What the task requires
Could you say how many lines below contain the word "height"? Give the number with no other text.

Source records:
-- Opening Marker --

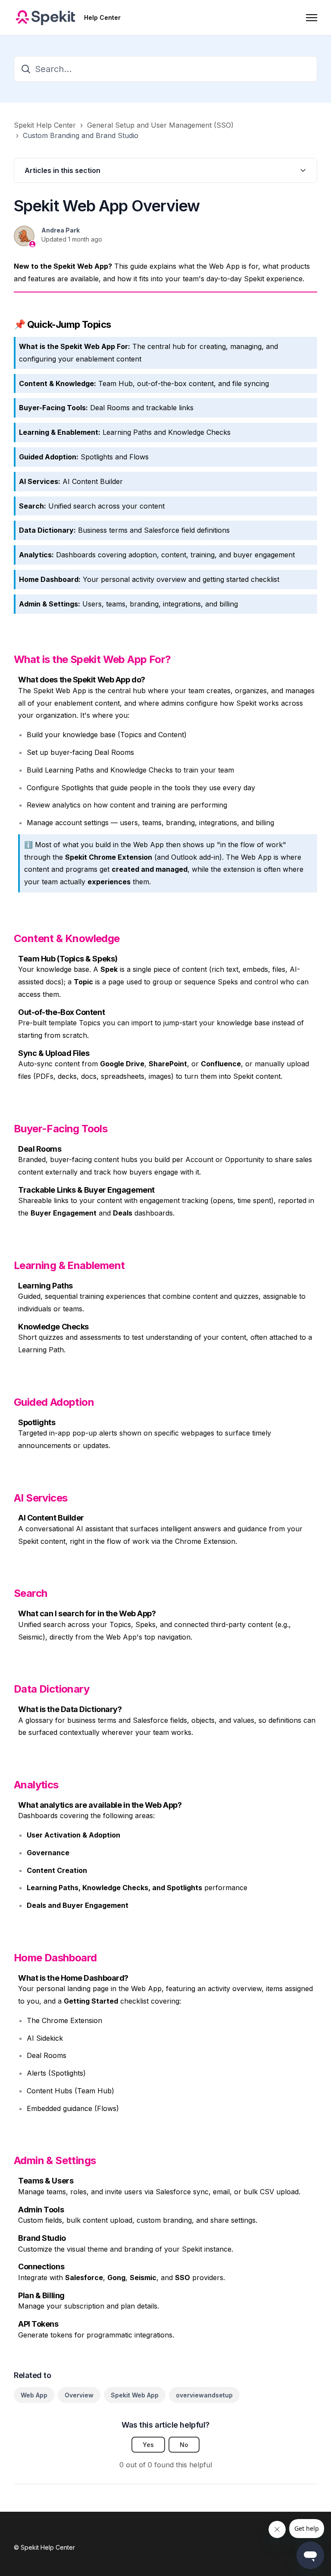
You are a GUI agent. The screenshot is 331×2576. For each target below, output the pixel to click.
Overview (79, 2395)
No (184, 2444)
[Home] (45, 18)
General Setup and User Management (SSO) (160, 125)
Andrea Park (60, 230)
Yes (148, 2444)
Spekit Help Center (45, 125)
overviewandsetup (204, 2395)
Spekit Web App (135, 2395)
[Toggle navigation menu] (312, 17)
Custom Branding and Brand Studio (80, 135)
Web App (34, 2395)
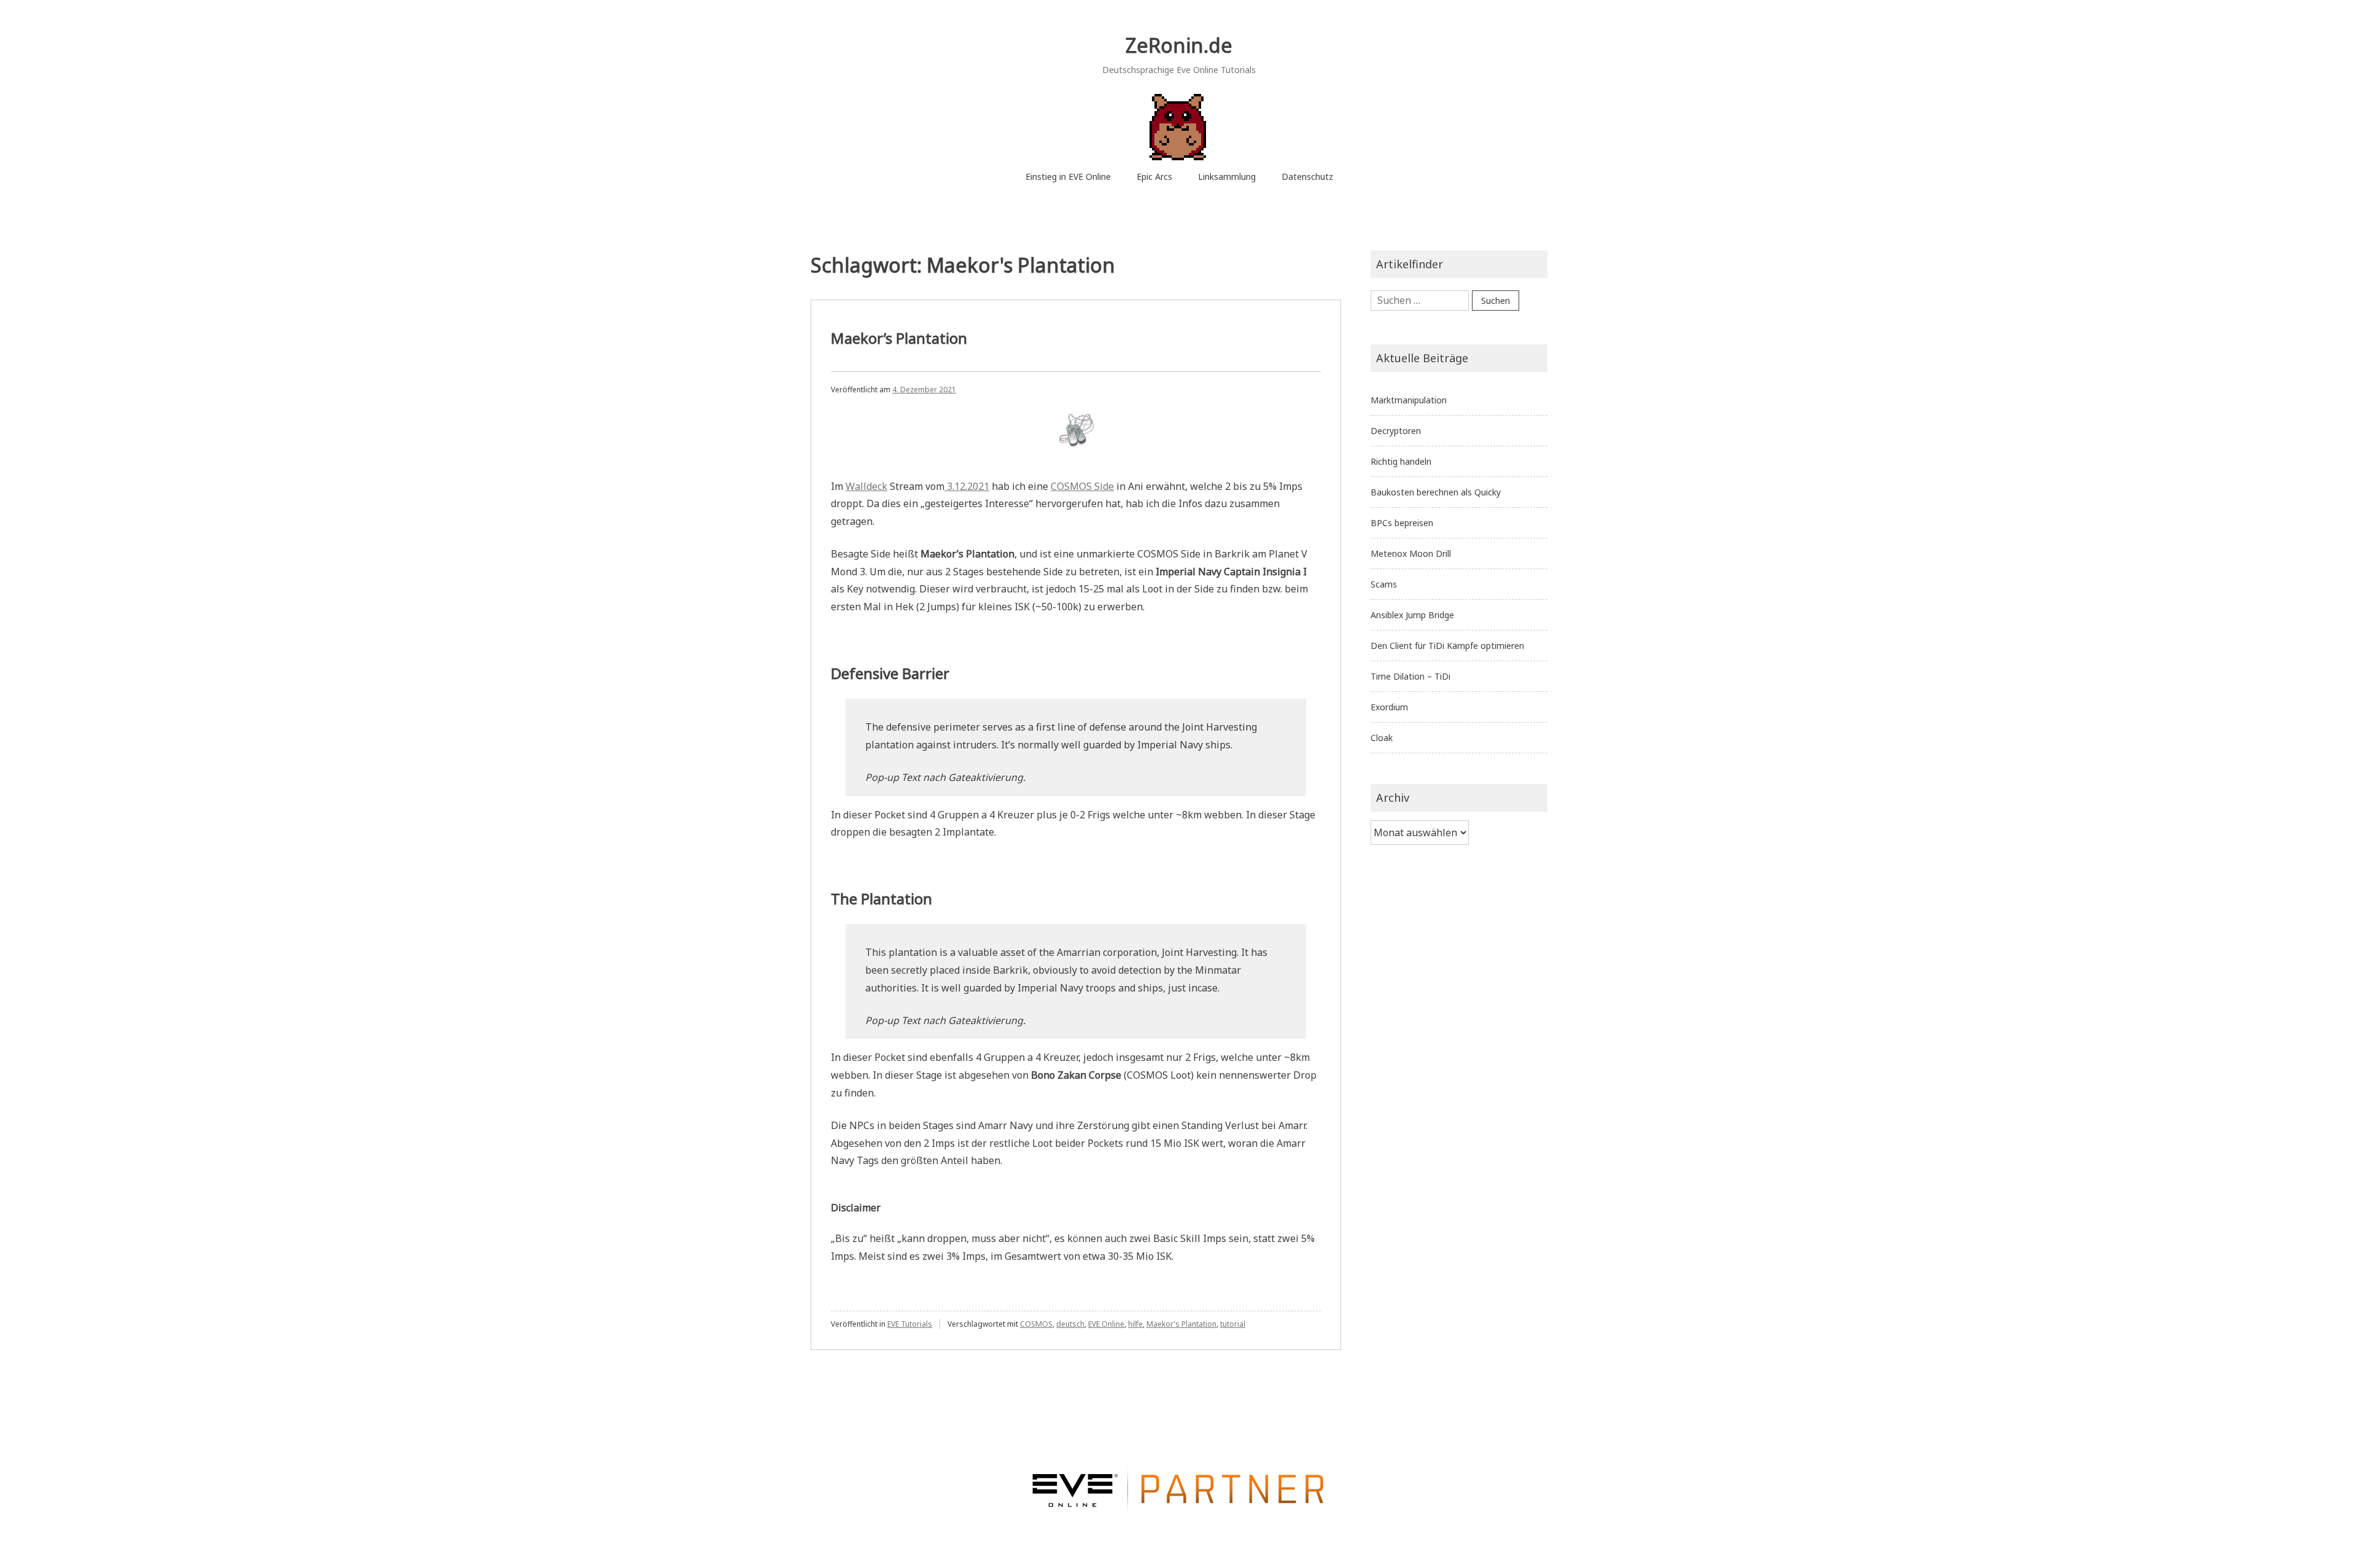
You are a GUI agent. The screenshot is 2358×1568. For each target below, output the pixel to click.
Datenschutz (1307, 176)
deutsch (1070, 1324)
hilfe (1135, 1324)
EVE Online (1106, 1324)
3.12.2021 (966, 486)
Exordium (1389, 707)
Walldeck (866, 486)
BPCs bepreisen (1402, 523)
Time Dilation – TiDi (1410, 676)
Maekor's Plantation (1181, 1324)
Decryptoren (1396, 431)
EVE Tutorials (909, 1324)
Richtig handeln (1401, 461)
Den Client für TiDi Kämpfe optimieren (1447, 645)
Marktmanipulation (1409, 400)
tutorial (1232, 1324)
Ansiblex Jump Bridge (1412, 615)
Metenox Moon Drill (1411, 553)
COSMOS (1036, 1324)
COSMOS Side (1082, 486)
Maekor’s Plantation (899, 338)
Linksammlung (1227, 176)
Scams (1384, 584)
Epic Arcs (1154, 176)
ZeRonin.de (1179, 45)
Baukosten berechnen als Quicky (1436, 492)
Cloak (1382, 737)
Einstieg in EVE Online (1068, 176)
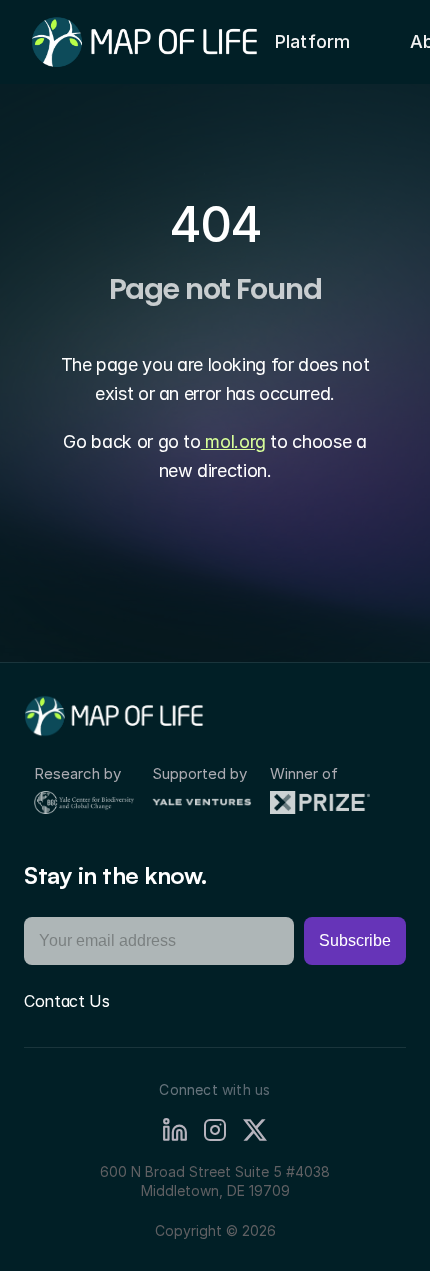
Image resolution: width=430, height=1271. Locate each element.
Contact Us (67, 1001)
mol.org (233, 441)
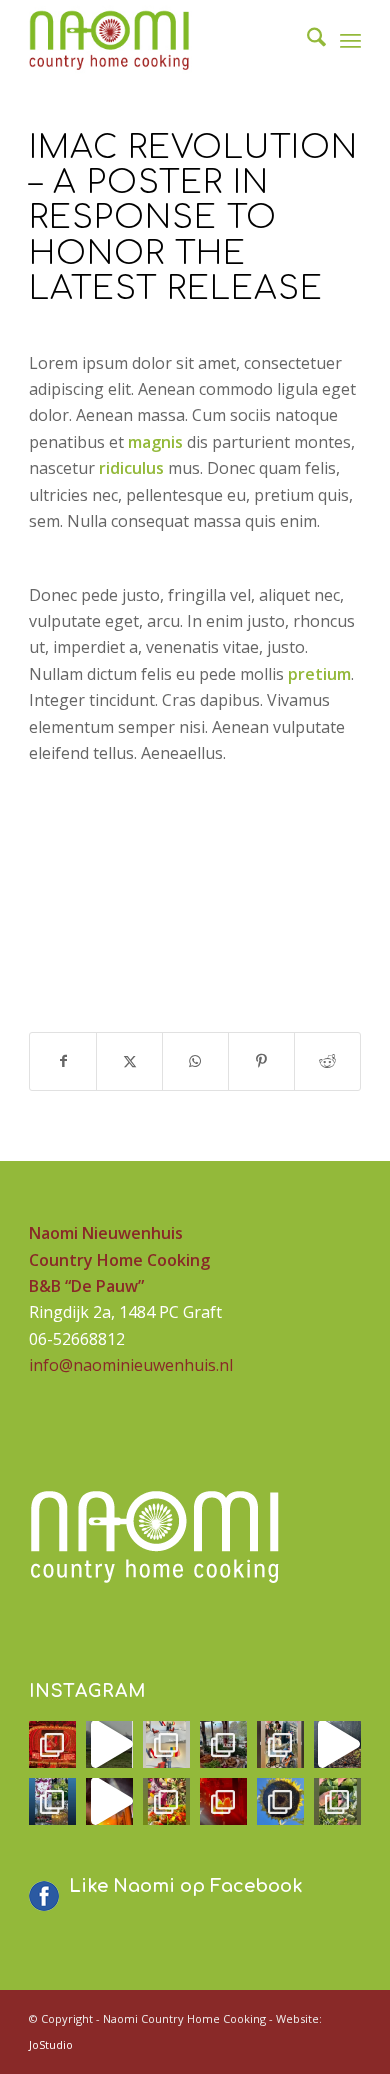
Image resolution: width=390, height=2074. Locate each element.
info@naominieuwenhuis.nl (131, 1365)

-- Closing Marker --

Result for this task
2